- [Your goal]:
Beginning with the line that includes "Select the a_student table" and ending with the last line, print the records exactly, leaving every picture out.

*** Data under study Section Begins ***

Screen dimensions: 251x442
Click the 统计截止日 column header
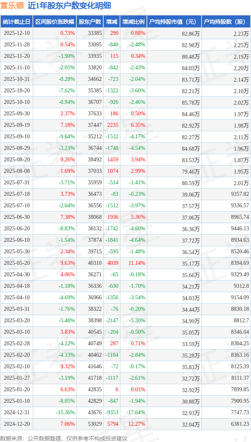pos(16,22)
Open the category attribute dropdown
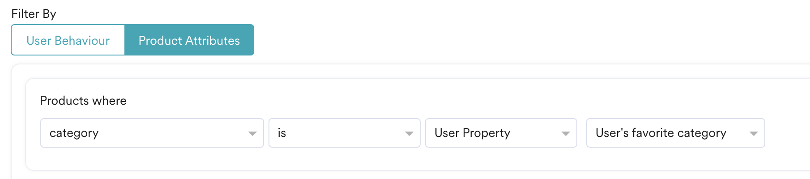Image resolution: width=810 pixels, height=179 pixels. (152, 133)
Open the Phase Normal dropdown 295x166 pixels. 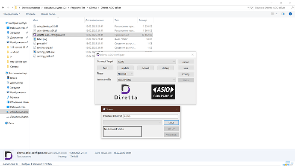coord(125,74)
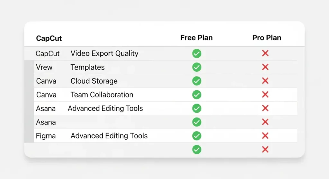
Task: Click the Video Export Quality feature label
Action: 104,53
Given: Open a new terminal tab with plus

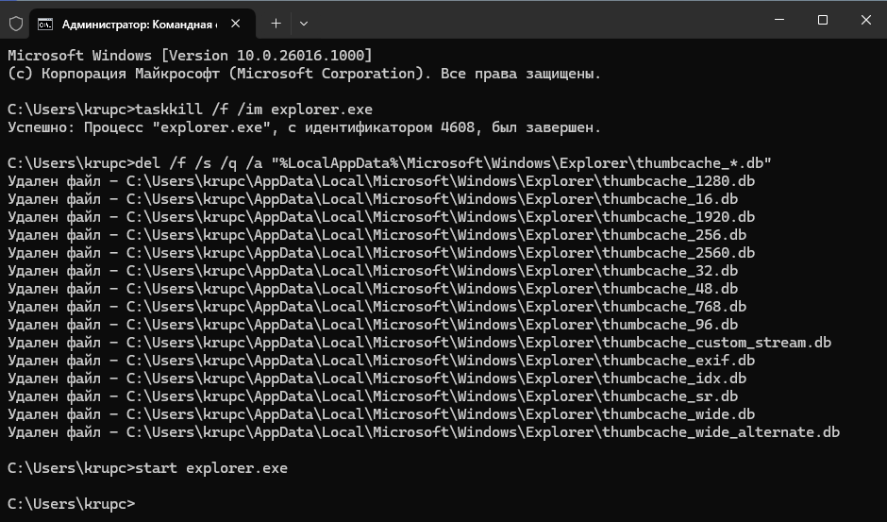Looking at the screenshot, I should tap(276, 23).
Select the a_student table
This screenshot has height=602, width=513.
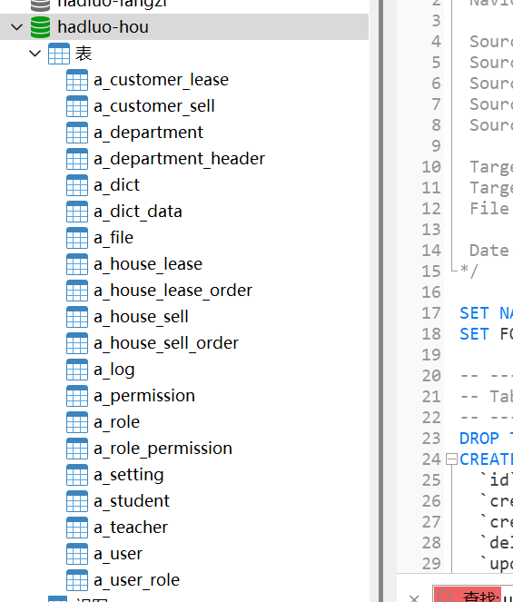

*** Data under study Section Ends ***

- [Task response]:
Select the a_student table
This screenshot has height=602, width=513.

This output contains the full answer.